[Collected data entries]
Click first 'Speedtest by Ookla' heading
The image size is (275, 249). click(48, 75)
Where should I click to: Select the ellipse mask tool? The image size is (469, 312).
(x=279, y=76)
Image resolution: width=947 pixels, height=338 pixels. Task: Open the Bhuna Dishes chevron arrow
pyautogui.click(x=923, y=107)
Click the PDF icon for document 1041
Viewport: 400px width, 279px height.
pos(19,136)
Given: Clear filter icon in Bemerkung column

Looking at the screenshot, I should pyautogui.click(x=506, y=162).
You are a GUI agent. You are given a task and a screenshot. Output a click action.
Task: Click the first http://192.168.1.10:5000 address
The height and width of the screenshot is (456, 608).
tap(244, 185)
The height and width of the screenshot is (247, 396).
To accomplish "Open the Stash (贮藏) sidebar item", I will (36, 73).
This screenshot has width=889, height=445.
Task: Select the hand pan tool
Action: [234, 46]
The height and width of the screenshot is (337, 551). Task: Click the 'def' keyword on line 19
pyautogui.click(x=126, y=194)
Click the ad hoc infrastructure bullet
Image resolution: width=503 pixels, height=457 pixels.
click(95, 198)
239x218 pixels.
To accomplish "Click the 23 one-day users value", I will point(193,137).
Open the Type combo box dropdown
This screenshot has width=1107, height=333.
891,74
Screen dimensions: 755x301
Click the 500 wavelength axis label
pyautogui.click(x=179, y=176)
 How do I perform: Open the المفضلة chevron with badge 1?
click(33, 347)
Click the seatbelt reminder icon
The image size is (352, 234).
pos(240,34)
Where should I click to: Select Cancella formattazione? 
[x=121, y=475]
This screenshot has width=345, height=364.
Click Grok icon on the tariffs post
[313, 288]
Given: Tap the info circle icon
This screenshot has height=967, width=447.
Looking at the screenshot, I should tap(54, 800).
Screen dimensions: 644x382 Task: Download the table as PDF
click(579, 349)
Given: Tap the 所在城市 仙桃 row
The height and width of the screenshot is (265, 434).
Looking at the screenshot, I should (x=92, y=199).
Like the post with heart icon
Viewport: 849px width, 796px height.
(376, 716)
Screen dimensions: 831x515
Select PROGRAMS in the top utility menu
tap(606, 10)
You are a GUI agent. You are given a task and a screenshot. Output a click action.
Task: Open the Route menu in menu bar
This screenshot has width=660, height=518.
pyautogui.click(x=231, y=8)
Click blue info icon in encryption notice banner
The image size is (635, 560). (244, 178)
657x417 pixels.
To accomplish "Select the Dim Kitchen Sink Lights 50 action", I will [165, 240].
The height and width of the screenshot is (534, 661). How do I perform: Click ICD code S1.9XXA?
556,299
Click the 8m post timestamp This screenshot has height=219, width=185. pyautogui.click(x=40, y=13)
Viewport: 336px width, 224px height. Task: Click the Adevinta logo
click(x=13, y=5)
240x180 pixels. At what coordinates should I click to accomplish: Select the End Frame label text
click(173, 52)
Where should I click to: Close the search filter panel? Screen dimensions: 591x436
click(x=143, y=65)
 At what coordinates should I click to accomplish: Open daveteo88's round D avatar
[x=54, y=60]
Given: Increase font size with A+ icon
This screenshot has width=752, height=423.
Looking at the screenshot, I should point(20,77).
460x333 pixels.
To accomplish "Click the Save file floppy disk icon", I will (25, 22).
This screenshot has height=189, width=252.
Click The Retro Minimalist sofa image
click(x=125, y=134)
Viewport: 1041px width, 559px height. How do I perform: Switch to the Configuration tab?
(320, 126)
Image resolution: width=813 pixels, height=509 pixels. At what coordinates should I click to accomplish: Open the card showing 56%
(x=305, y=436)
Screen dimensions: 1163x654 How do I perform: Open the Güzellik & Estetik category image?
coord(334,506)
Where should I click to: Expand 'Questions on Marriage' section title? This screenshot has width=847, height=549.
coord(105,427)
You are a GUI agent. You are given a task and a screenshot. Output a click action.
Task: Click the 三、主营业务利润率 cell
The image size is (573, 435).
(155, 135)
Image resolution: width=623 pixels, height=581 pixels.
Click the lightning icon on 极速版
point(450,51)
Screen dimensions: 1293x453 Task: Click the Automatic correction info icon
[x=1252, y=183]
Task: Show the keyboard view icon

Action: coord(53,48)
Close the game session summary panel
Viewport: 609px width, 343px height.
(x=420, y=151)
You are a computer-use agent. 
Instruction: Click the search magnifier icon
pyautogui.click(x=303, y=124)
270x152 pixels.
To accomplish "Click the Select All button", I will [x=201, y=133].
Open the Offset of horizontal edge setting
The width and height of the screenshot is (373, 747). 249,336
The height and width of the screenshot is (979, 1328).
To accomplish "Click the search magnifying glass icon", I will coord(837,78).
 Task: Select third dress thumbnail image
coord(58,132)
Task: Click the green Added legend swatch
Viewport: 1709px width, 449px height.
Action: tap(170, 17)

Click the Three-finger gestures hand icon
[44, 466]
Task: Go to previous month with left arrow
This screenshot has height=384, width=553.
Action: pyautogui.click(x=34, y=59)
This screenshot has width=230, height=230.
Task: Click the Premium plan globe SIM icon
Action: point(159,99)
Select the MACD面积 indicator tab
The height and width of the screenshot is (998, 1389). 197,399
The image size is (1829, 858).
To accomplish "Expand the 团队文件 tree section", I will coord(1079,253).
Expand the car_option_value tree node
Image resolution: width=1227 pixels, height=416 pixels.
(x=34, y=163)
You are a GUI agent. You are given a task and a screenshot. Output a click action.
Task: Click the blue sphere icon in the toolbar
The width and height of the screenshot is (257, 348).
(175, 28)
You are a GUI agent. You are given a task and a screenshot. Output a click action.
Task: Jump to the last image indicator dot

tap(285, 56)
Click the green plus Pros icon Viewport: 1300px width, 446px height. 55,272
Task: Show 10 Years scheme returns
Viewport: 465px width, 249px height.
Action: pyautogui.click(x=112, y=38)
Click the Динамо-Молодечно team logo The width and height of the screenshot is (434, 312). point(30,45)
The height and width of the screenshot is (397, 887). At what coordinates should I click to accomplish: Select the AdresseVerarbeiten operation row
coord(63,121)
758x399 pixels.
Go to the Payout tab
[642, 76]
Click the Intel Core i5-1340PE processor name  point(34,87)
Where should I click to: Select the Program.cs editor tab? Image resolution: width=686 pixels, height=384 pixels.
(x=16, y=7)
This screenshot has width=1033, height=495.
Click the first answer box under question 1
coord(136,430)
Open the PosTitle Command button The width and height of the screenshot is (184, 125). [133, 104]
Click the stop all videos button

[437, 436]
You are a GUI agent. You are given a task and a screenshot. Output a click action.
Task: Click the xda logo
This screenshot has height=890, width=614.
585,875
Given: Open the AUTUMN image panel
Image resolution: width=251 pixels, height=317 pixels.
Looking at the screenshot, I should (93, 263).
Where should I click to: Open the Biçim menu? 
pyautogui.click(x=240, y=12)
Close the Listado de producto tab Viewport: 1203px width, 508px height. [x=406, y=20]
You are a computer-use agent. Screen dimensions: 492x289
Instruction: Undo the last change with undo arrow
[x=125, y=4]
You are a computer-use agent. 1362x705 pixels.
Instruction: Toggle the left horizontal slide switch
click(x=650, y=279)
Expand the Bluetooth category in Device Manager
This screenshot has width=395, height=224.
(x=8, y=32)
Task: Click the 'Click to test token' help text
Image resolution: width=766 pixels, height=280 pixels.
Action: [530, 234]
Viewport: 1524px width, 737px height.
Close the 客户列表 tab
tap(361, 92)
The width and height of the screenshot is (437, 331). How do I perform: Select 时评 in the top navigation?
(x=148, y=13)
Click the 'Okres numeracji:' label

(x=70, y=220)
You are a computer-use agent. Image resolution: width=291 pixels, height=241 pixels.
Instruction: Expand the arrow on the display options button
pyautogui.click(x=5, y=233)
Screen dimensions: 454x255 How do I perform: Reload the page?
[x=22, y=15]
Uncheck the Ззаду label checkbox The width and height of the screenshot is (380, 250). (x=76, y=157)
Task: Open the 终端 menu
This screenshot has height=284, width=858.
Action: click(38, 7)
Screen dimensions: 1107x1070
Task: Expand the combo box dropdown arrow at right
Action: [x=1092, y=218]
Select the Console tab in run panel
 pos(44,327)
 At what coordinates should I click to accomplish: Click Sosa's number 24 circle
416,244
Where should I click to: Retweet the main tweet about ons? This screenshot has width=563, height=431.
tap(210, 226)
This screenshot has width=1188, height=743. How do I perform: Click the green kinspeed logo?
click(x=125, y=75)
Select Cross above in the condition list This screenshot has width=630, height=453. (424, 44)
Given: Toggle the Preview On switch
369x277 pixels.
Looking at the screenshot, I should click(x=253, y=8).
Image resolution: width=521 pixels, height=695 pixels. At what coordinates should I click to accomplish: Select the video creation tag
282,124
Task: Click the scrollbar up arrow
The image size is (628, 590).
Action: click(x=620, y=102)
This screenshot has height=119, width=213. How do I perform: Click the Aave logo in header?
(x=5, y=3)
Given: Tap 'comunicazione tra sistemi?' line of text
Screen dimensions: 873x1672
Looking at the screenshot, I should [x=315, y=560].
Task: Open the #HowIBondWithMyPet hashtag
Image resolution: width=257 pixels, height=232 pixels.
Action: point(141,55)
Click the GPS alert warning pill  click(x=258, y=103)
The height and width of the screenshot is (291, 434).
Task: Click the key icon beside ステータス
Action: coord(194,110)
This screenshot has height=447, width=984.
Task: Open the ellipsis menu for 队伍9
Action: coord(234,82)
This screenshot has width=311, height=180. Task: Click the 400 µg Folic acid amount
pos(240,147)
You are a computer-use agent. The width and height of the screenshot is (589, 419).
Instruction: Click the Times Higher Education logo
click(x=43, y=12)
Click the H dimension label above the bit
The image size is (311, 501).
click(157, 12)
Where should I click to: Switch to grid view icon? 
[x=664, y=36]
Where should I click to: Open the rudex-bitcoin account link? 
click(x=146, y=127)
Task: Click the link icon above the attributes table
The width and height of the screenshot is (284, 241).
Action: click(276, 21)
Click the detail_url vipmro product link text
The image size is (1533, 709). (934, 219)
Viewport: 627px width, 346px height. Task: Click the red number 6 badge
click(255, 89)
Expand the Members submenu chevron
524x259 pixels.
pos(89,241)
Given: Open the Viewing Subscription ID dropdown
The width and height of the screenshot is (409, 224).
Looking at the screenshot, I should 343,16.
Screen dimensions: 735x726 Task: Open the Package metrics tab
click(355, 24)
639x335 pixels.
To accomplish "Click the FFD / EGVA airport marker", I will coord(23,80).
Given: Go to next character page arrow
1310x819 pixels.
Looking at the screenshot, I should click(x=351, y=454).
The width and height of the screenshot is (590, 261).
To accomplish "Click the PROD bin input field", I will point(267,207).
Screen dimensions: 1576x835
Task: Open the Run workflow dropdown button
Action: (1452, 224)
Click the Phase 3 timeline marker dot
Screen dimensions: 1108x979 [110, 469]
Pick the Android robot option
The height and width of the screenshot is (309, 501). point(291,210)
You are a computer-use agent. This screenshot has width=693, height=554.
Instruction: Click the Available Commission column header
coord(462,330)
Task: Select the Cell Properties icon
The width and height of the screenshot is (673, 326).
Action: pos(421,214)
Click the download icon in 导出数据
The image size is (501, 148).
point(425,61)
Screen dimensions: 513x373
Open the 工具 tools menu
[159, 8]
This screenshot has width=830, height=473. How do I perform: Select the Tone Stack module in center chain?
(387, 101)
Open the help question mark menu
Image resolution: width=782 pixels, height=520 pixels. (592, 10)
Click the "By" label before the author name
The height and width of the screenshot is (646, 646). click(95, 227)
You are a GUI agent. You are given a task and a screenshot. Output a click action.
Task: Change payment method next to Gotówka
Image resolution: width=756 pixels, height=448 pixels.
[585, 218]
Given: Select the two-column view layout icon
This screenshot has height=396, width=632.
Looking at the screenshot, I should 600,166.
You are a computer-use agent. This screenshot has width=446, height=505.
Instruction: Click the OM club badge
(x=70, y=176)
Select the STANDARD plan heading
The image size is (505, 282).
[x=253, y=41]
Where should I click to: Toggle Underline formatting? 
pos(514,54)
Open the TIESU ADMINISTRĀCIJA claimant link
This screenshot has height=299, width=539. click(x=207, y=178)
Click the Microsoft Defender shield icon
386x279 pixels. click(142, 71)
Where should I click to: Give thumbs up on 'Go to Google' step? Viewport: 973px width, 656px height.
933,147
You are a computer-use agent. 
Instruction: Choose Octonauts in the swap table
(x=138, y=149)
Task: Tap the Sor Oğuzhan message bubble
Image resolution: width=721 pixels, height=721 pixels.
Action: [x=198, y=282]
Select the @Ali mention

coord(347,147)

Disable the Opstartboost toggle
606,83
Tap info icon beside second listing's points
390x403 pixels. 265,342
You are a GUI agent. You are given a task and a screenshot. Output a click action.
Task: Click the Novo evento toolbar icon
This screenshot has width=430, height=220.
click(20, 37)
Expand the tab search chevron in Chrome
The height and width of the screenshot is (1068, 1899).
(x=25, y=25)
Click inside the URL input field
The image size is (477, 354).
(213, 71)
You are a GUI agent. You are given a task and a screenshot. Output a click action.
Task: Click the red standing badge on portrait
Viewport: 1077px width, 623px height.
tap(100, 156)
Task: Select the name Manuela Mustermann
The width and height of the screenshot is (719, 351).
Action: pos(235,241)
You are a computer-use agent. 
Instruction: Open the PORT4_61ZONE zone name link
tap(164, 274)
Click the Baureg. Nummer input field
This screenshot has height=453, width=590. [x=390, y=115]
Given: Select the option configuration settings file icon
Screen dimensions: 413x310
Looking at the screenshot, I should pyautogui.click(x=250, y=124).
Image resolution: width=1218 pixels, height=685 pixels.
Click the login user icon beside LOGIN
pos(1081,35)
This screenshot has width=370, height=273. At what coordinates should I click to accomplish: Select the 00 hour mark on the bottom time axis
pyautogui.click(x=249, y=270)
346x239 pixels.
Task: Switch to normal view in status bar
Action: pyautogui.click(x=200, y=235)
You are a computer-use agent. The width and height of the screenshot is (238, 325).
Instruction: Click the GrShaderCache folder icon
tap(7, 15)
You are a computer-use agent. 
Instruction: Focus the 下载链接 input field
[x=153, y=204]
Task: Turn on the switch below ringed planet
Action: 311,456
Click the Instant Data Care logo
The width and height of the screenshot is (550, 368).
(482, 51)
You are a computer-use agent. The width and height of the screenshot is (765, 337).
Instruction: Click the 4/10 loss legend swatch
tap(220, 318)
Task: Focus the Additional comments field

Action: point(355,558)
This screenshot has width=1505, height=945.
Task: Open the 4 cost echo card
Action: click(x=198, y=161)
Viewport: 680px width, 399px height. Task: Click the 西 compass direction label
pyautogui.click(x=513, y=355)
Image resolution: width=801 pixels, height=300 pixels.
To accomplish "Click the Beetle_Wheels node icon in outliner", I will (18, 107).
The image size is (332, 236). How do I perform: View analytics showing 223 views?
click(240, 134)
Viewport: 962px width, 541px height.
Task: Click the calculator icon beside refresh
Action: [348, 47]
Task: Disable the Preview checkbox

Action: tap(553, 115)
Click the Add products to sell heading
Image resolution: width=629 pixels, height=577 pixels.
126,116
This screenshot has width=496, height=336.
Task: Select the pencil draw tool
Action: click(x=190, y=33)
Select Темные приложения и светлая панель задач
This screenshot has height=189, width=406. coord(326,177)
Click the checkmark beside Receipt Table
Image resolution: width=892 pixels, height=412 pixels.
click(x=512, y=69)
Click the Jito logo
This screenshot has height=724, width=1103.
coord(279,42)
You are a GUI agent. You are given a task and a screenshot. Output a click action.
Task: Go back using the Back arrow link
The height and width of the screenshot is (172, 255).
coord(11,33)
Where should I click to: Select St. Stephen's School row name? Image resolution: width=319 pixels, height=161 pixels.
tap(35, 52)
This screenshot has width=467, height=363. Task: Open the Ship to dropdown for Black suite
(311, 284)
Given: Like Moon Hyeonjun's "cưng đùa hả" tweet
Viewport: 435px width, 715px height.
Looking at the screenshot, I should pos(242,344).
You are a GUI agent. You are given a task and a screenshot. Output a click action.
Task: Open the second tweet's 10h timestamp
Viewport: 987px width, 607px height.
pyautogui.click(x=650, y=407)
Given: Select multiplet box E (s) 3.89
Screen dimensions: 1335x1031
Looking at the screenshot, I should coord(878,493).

• **Task to complete**: For this exercise, please output exactly the lines above starting at the line with "The image size is (311, 501)." and ending at the line with "Task: Click the link", ends included.

• **Answer section**:
The image size is (311, 501).
click(157, 12)
Where should I click to: Switch to grid view icon? 
[x=664, y=36]
Where should I click to: Open the rudex-bitcoin account link? 
click(x=146, y=127)
Task: Click the link icon above the attributes table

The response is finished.